Jon Stewart’s piece on Sen. Al Franken’s first legislative amendment. Added to a defense bill passed last week, it prohibits giving defense contracts to any company that requires employees to sign a mandatory arbitration contract preventing them from taking the company to court if they’re raped by coworkers.
Why was such a provision necessary? Last year a number of women came forward who were gang raped while working for various Haliburton subsidiaries but cannot take the company to court because their employment contracts prohibit it.

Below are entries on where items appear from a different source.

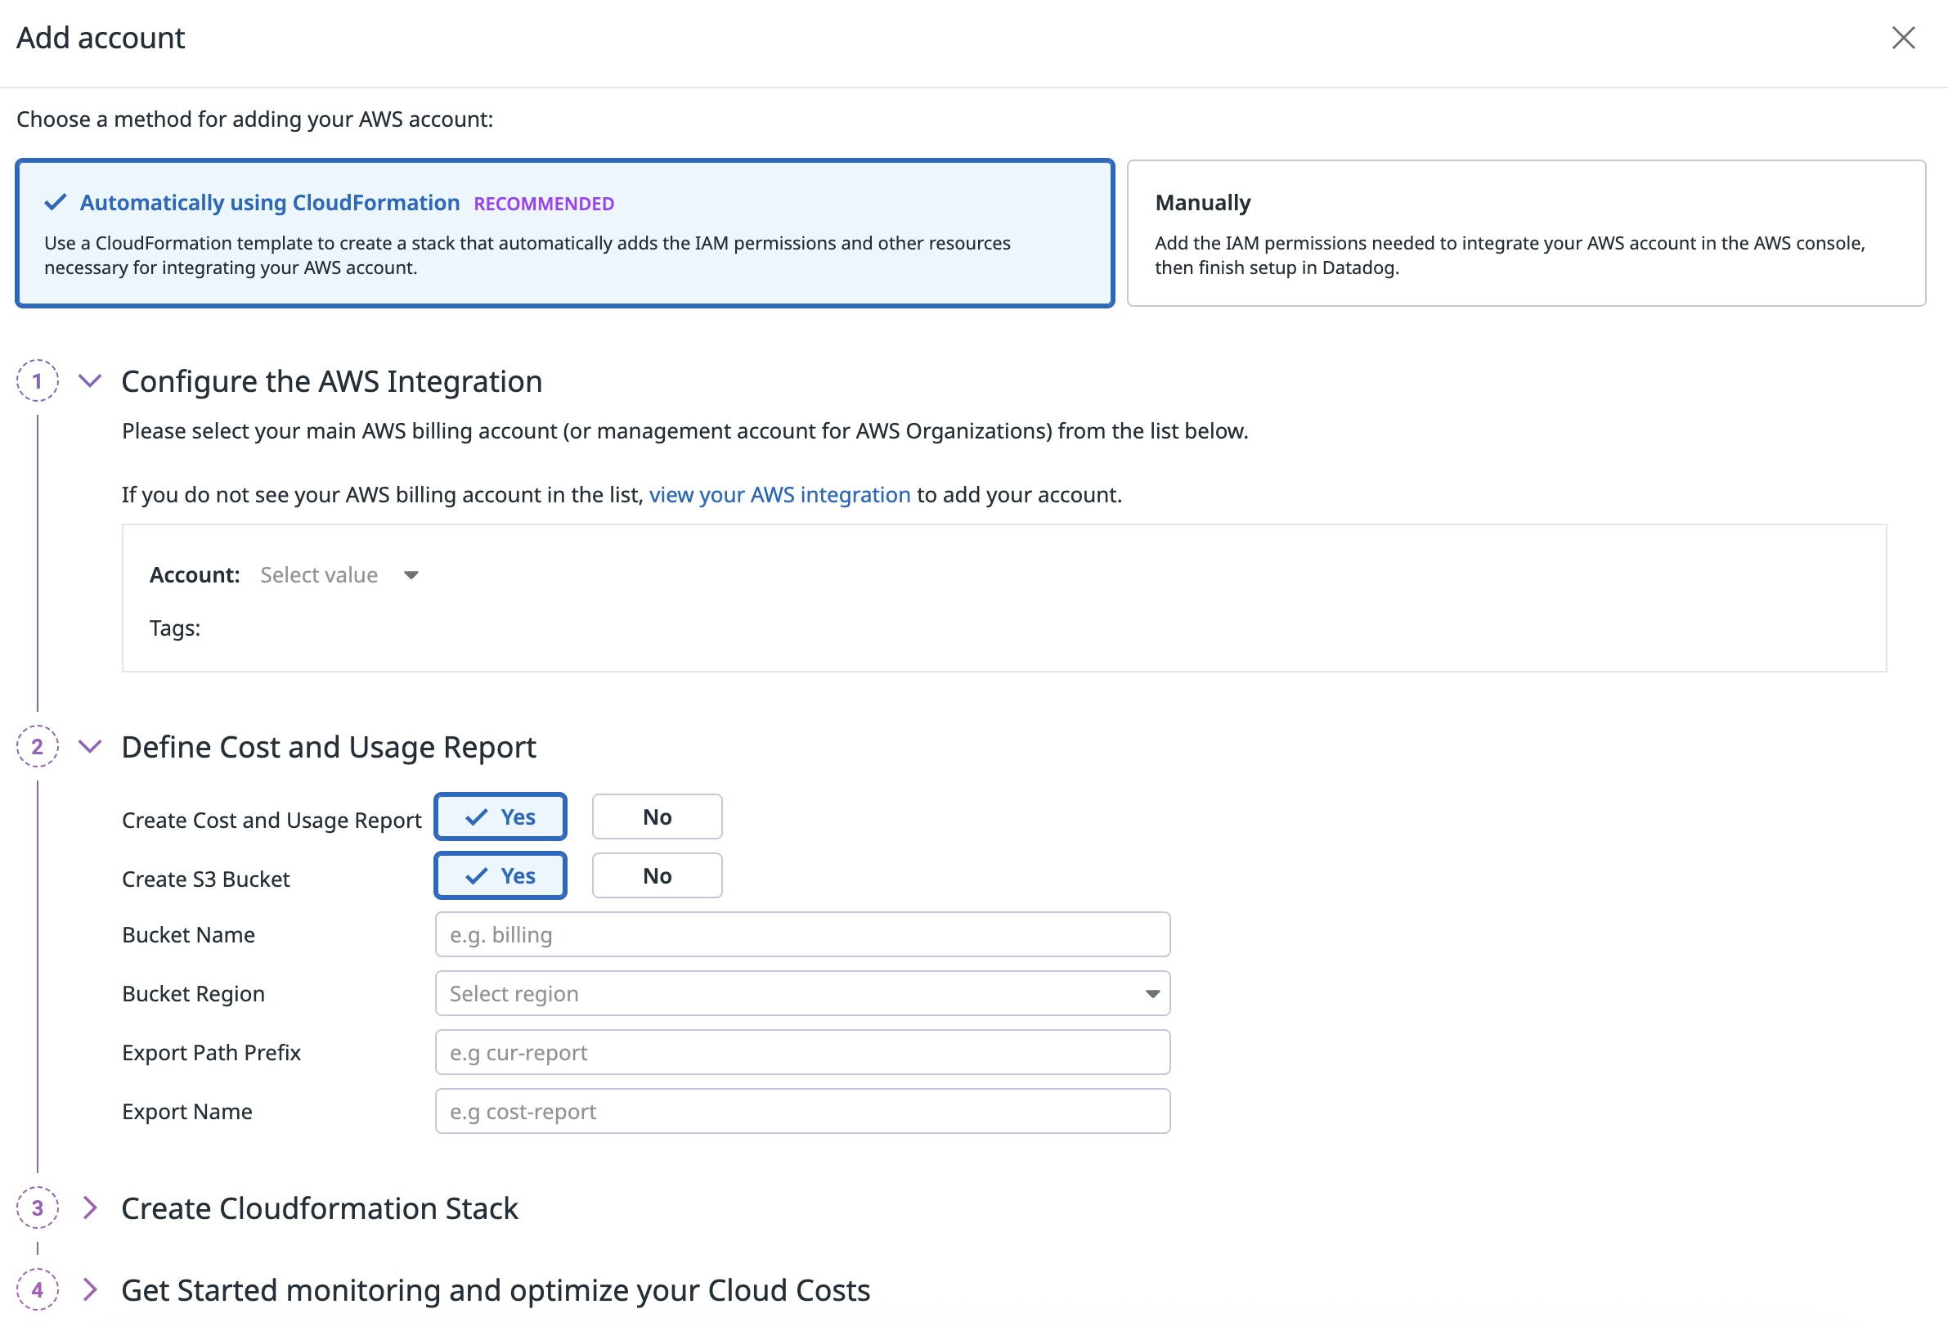The height and width of the screenshot is (1327, 1948).
Task: Click the step 2 circle icon
Action: coord(37,747)
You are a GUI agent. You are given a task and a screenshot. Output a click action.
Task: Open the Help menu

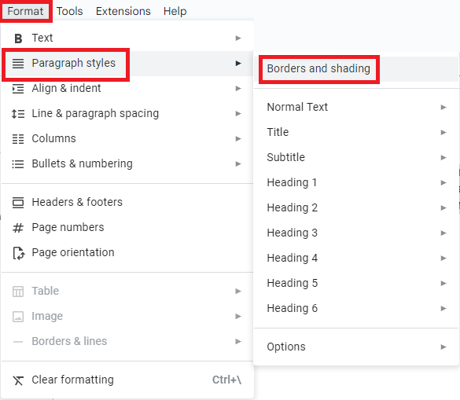point(175,11)
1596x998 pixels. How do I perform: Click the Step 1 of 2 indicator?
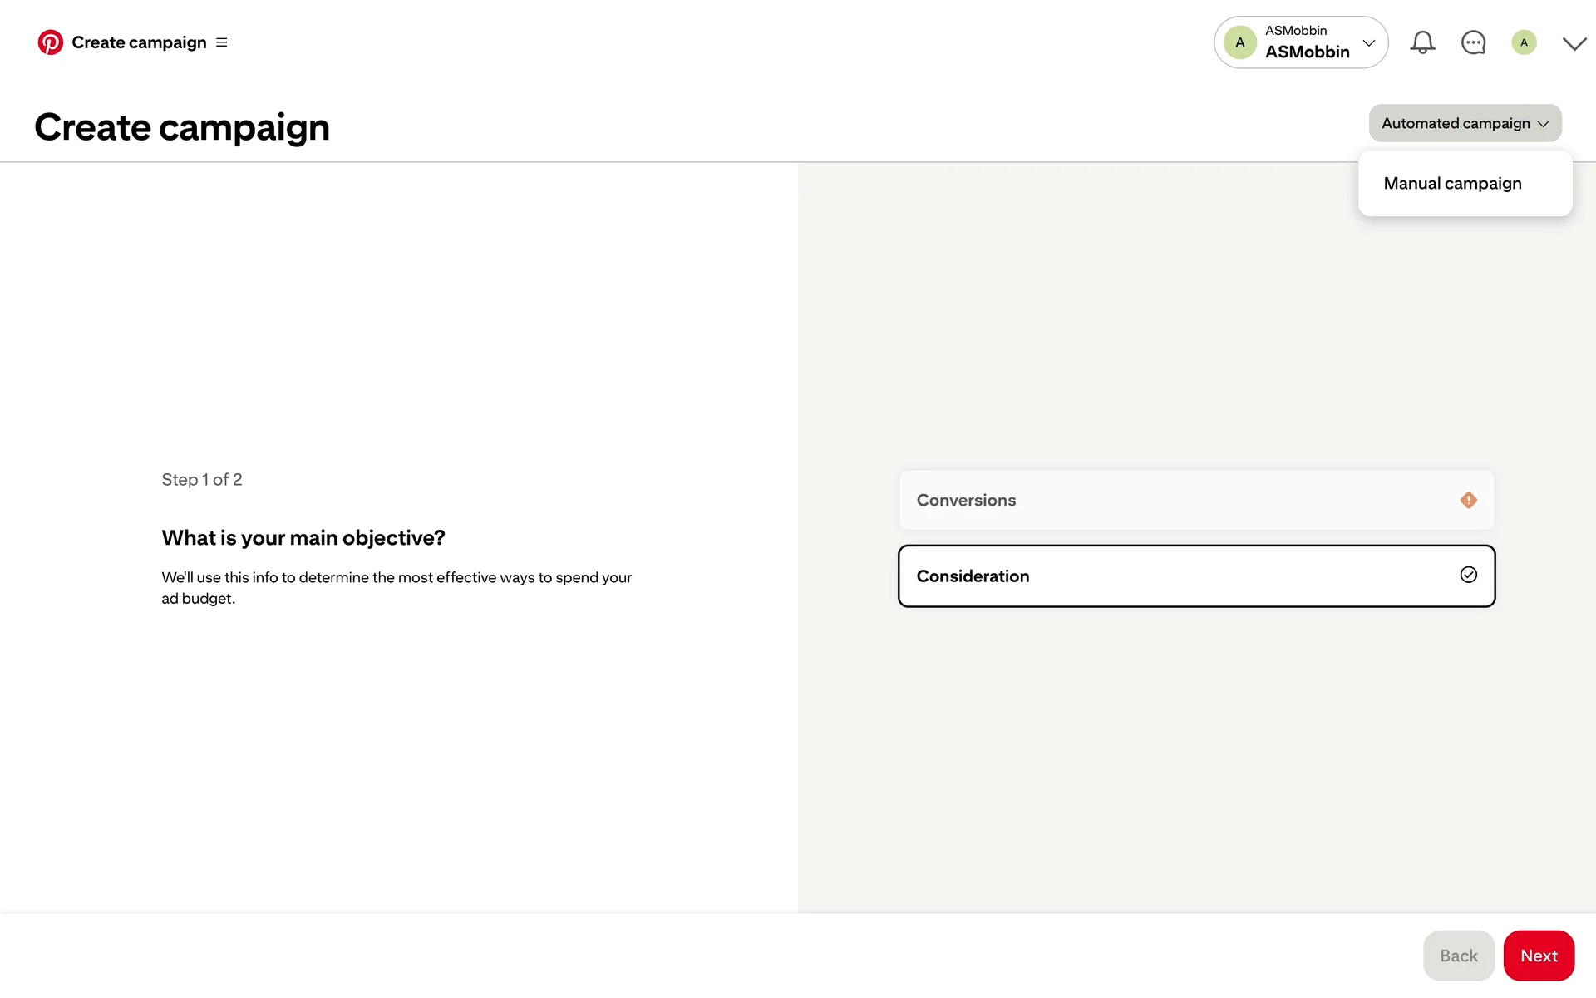[x=202, y=480]
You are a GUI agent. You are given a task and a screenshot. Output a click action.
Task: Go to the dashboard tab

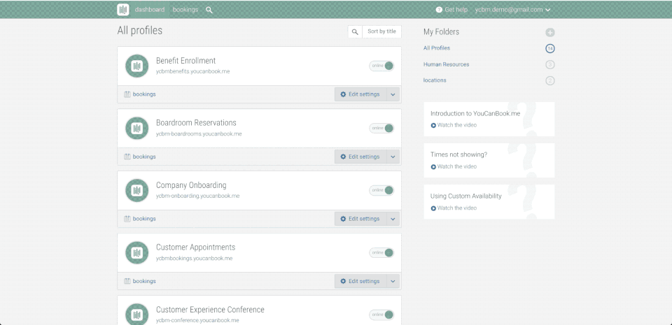[150, 10]
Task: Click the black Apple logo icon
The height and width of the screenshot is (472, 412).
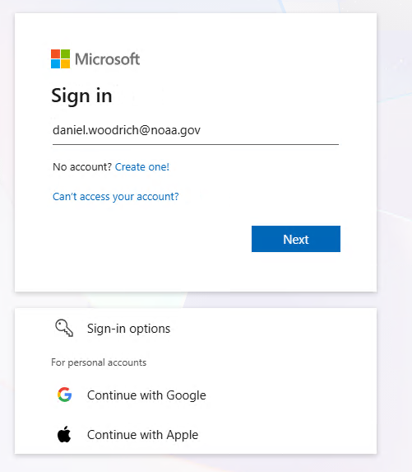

Thirty Republican senators opposed it. Stewart’s indignation is shared by Tom Crawford:
Who did this gang of 30 include? Both of Georgia’s senators, Saxby Chambliss and Johnny Isakson, voted against the Franken amendment. Chambliss and Isakson had earlier voted to strip federal funding for ACORN because of hidden-camera videotapes showing ACORN staffers advising a GOP operative posing as a pimp on how he could avoid paying taxes on his business.
Louisiana Sen. David Vitter, who confessed to patronizing a house of ill repute operated by the Washington Madam, voted against the Franken amendment. Nevada Sen. John Ensign, who has admitted having an affair with a woman who was married to one of his staff aides, also was one of the 30 senators voting against the Franken amendment.
This group of senators [link] obviously consider it a bad thing for a community organizing group to talk about evading taxes with a GOP operative pretending to be a pimp. Rape, sexual assault, extramarital sex with a prostitute, and an affair with a woman married to one of your employees, on the other hand, is evidently OK.
Can someone explain how that vote is justified?